- [Passage shown]
'''

The crash killed 17 family members and friends, including four sisters and three of their husbands, along with the driver and two bystanders outside a country store. It was the deadliest transportation disaster in the United States in a decade.
 
"Seventeen young people made the smart, safe decision to arrange for sober transportation when celebrating," board member Michael Graham said during an online hearing. "They put their trust and safety into a system designed to protect them, and it failed."
 
A phone message seeking comment was left with the lawyer for the limousine operator, Prestige Limousine.
 
Staff members told the board that the limousine's brake system was corroded and that the brake line was crimped, which would have restricted the amount of fluid able to flow to the right rear brake. In addition, parts of the line were coated in brake fluid, indicating a leak.

'''

- [Directive] In the limousine crash passage, what is the name of the company that operated the limousine?

- [Supplied information]

'''

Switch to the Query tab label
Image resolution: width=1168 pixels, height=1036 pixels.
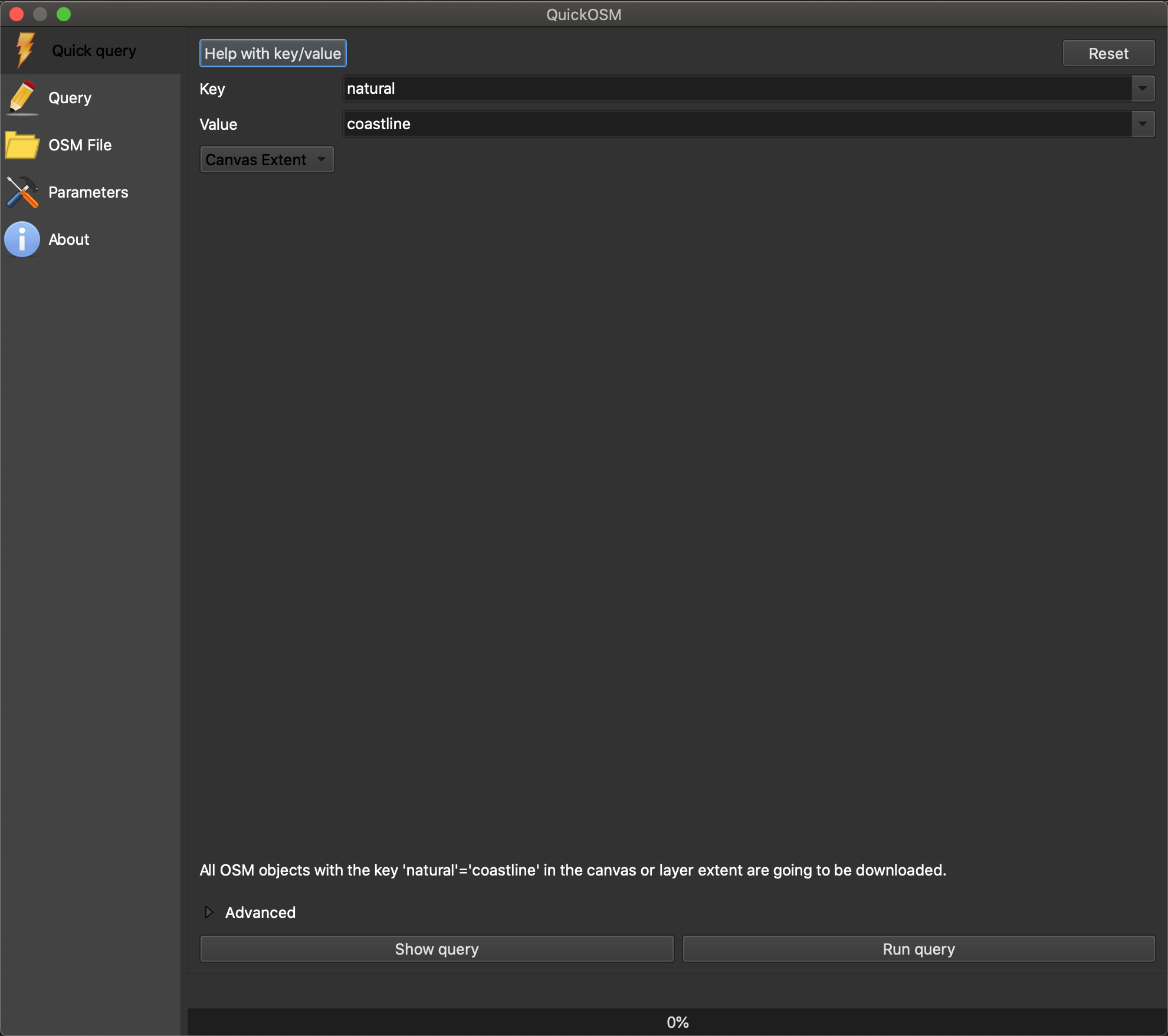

'''

- [Solution to this problem] Prestige Limousine